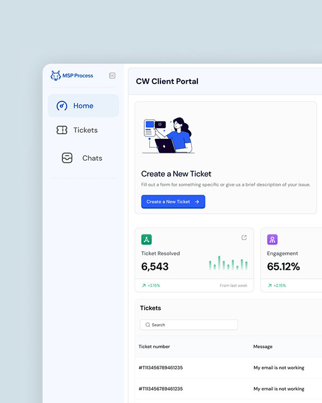This screenshot has width=322, height=403.
Task: Open Ticket Resolved card external link icon
Action: pos(244,237)
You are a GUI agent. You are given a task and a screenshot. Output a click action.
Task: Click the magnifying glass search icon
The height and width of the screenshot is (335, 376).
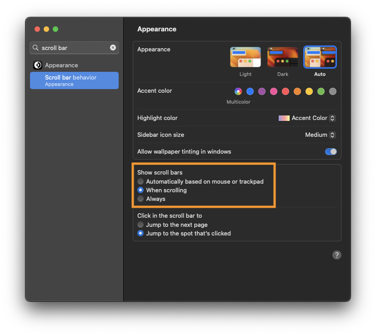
——————————
## THE TASK
Your task is to print exactly the lines from the one containing "You are a GUI" through the final line of the records above, with no pictures and nothing more.

## WRITTEN RESPONSE
You are a GUI agent. You are given a task and a screenshot. Output a click action.
Task: Click the magnifying glass search icon
The height and width of the screenshot is (335, 376).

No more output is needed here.